Sultan Murad II: "[In 1421 he] began another Siege of Constantinople. But the Byzantines along with some independent Turkish states sent Murat the Second his younger brother Mustapha. He was 13 years old, they convinced him to rebel. Now one of the interesting things about the Byzantines is historically, they have had a spectacular Secret Service. It's generally referred to as the Barbarian Bureau and they have an incredibly spy network. And they knew almost all of their opponents and they knew almost all their weaknesses and they were given the job that if, if you got to poison somebody, you got to kill somebody, you got to start a war with somebody. If you keep the pressure off Byzantium, you're doing a good deal. So here's a case where they found the pliant 13 year old who is willing to listen to other people and he wants to become Sultan too. So they convince him to rebel. Here their real goal is just simply to get the siege over with and it worked. The new Mustapha attacked Bursa, which forced Murad II to drop his Siege of Constantinople. Unfortunately for the young prince, it wasn't long before he was defeated and executed"

Mehmet II The Conqueror: "Now the return of Murad the Second. There’s a couple of versions of this... in version two, Mehmet the Second defeated the crusade against the Ottoman Empire led by Janos Hunyadi after the Hungarians broke the conditions of the truce from the peace of Szeged. What happened was the Pope's legate to Hungary, Cardinal Julian Cecerini convinced the King of Hungary that breaking the truce with the Muslims wasn't a betrayal because a Christian’s word was only binding to another Christian. It’s the same thing they did to John Huss during the Reformation. Well, now Mehmet the Second asked his father to reclaim the throne. Well his father was happily retired in a life of study in southwest Anatolia and initially Murad the Second refused but Mehmet tried again. This time, he wrote him a letter and that letter survives and the crux of it goes, “If you are the Sultan come and lead your armies. If I am the Sultan, I hereby order you to come back and lead your armies”. After receiving the letter Murad the Second came back and lead the Ottoman army to victory at the Battle of Varna in 1444."
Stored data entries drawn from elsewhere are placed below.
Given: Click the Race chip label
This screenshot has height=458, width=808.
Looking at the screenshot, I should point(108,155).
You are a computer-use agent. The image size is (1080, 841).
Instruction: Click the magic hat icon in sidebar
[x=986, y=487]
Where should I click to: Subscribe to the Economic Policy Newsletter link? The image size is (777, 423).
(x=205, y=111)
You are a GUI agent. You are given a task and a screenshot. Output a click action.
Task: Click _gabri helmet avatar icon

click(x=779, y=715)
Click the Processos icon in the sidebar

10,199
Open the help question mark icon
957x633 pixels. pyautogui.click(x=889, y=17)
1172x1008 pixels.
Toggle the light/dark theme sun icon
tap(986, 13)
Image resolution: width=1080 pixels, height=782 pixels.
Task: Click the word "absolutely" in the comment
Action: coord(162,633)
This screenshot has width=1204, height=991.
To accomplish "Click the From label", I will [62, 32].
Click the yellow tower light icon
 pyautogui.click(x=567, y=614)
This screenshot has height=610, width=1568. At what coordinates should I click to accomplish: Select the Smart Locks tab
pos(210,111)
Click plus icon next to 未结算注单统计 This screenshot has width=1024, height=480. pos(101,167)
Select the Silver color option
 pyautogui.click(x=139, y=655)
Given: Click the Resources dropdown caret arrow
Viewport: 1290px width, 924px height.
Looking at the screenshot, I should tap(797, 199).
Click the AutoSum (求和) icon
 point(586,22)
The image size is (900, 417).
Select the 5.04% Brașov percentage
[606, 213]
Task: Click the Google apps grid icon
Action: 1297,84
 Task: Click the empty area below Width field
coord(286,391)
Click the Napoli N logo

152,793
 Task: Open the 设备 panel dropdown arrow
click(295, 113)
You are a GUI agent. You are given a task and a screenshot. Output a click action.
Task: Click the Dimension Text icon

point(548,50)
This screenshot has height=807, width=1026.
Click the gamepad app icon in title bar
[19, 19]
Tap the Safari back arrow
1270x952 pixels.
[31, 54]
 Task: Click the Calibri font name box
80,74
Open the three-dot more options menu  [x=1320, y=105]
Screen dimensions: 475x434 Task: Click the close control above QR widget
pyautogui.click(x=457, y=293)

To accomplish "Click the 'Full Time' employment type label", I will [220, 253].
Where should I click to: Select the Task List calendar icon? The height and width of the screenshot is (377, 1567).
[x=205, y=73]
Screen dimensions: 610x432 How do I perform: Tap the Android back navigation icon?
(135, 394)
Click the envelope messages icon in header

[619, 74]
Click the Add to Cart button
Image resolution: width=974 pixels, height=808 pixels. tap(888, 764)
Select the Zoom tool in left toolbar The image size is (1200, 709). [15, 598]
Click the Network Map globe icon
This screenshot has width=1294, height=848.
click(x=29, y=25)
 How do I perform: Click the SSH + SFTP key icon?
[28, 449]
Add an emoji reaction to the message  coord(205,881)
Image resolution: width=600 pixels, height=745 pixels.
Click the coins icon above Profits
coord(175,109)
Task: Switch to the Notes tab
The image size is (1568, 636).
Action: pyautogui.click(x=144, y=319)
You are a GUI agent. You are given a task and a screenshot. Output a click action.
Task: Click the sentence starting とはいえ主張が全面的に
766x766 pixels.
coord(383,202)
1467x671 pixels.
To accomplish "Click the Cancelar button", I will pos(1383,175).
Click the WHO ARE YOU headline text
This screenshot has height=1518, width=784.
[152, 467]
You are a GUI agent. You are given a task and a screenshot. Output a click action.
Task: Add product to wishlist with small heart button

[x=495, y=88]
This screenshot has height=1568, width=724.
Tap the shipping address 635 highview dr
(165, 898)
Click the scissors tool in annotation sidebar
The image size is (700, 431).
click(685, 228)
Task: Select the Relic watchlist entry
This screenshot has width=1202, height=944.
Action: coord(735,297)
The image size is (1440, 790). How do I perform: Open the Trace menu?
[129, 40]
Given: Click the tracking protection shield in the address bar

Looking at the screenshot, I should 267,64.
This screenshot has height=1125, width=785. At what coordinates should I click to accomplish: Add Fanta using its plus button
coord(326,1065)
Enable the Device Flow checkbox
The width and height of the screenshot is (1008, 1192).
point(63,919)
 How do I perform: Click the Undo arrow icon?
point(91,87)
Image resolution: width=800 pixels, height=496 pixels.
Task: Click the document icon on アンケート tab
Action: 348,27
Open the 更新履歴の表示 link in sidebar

Mehmet and the Orthodox Christians Part 2: "So many churches were left to them to puzzle Turkish lawyers for a later date, who could not understand why in a city that had been stormed and vanquished that they should have retained any of their religious shrines. The arrangement suited the conquering Sultan for he had decided that there were quarters in which these Greek subjects in Constantinople should dwell, and they would have to have buildings in which they would carry on their worship. But as time went on, his settlement was forgotten. One by one, the old Christian churches were taken from them and converted into mosques until by the 18th century, only three Byzantine churches remained in Christian hands. The church known as St. Mary of the Mongols, preserved by a special decree of the Conqueror, granted to his favorite architect Christa Duelis [sp?] the Greek and two chapels so tiny as to be overlooked. St. Demetrios Kanabos and St. George of the Cypresses. Elsewhere, the Christians worshipped the newer buildings of unobtrusive design so as not to offend the eyes of the victorious Muslims"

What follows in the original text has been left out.